そうした時に、地理、歴史、民族、あるいは資源はどの変えられない要素、あるいは変えにくい要素が壁となる。
そうなると地政学的摩擦が起きやすい。
地政学は戦前ナチス・ドイツに悪用された経緯もあってタブー視されてきた。
しかし、冷戦後に「文明の衝突」21世紀になって「地政学の逆襲」が出版されるなど、激動する国際社会を分析する上で最近見直され始めた。
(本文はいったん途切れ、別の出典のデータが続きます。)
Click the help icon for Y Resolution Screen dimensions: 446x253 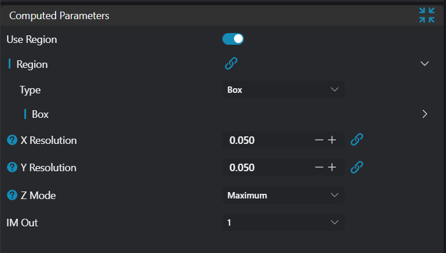(12, 168)
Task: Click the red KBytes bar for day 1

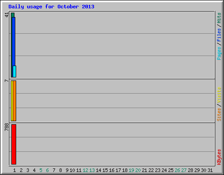Action: (14, 144)
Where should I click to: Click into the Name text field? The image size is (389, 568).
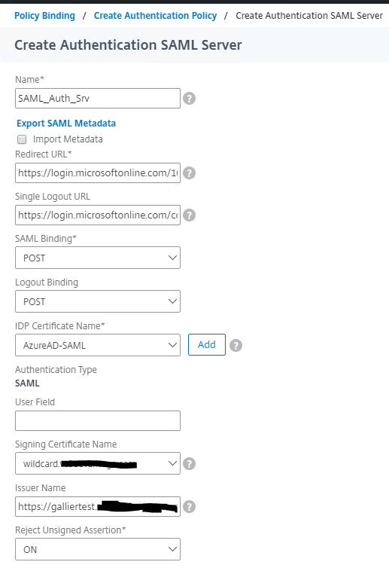tap(98, 98)
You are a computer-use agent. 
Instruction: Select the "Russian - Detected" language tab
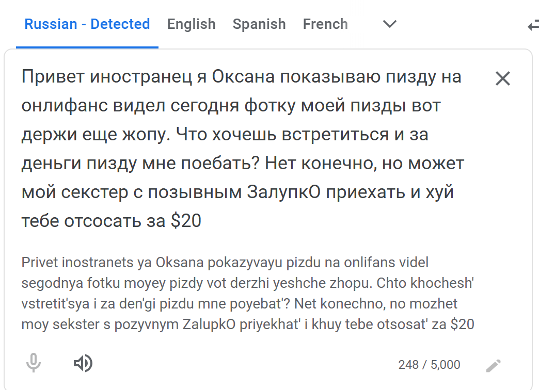[x=87, y=24]
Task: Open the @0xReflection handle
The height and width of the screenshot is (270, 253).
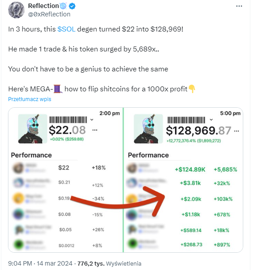Action: click(x=49, y=14)
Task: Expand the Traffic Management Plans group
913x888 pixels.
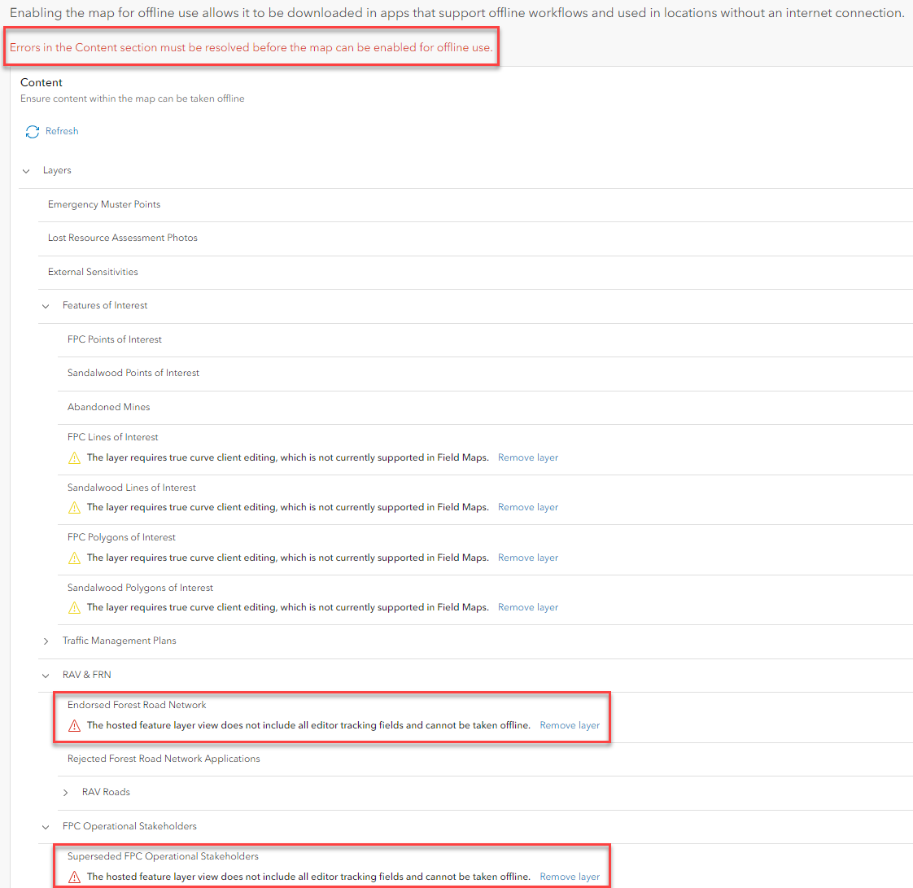Action: (x=46, y=641)
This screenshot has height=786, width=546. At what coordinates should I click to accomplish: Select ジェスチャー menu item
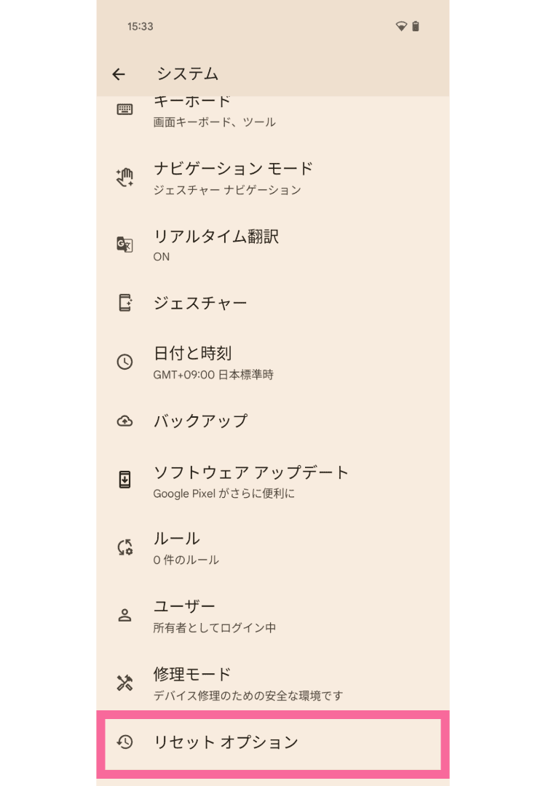coord(200,303)
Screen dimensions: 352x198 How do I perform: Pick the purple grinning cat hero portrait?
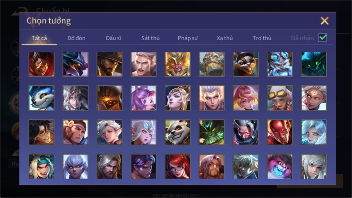click(280, 166)
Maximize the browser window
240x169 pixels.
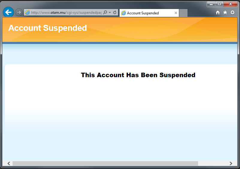pos(219,4)

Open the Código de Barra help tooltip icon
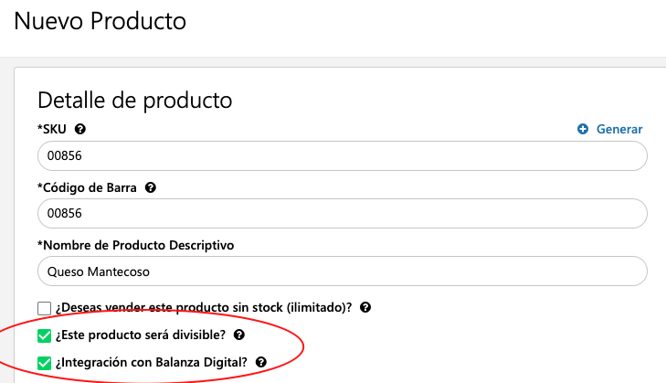tap(151, 187)
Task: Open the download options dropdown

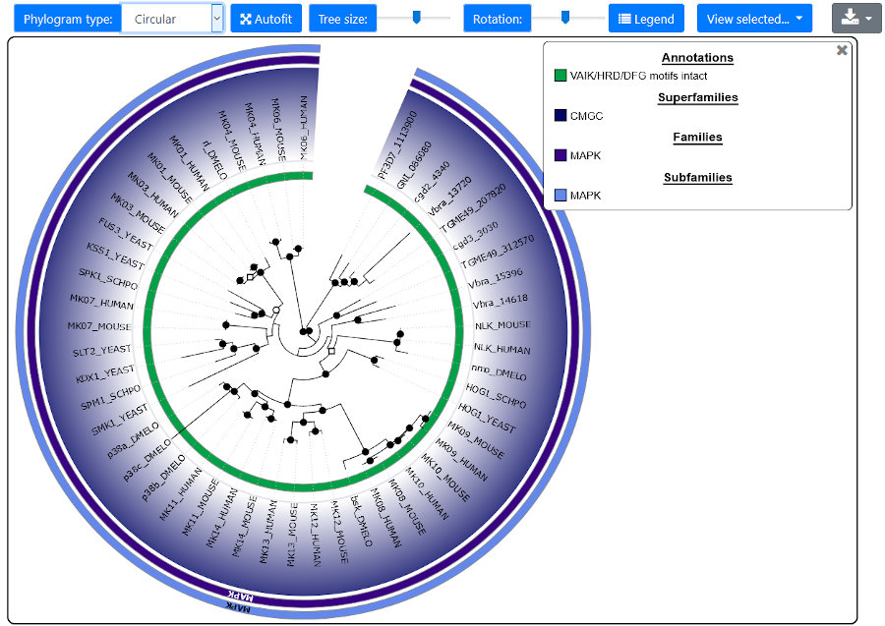Action: coord(856,19)
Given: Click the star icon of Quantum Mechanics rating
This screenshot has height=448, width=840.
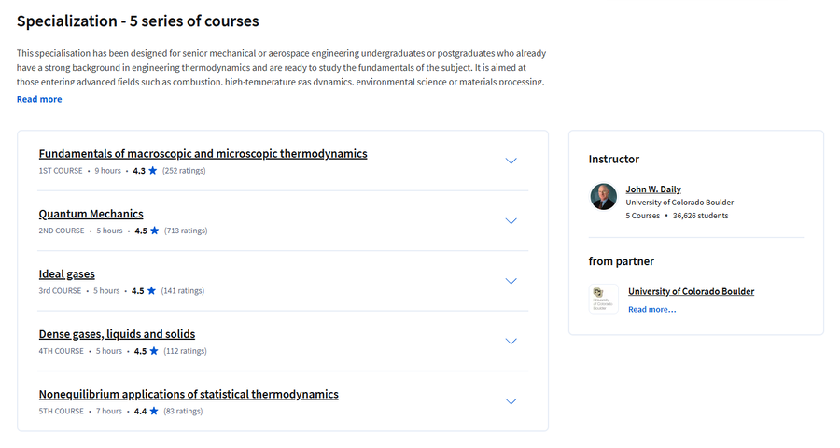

冷戦時代は「核均衡」とイデオロギーによる東西両陣営の対立が、地理や歴史、民族、宗教を押さえ込み、凍り漬けにしてきた。
今それが解凍され、地政学的活断層が露呈している。
日本は戦後長い間、自らの安全保障を自らの課題としてとことん考え抜くことをしないで済ましてきた。
しかし、そうした時代は終わりつつある。
これから地理、歴史、民族、宗教、人口といった要素が重くのしかかってくる。
日本の地政学な立ち位置の危うさを心に留めておく必要がある。
そして、地政学的な直感力を身に付けなければんらない。
戦後の日本は反省から始まった尊い経験がある。
それを踏まえた歴史認識をしっかり積み上げていかなければ、近隣諸国との歴史認識をめぐる不毛な争いの泥沼に、もがくことになる。
官僚組織も企業も大学も、リスク管理と危機管理が苦手だ。
なぜなら失敗をとことん検証し、そこから教訓を学ぶことが苦手だからだ。
日米戦争に突っ込んでいった最大の原因であり、東日本大震災における東京電力福島第1原発事故の最大の教訓である。
政治のバランスが揺らぎはじめている中で、寛容と忍耐を大切にする中道保守の政治が不可欠な時代だ。
保守もリベラルも、両極端に振れて対決するのではなく、熟議と妥協によって切磋琢磨しながら政策を練り上げてほしい。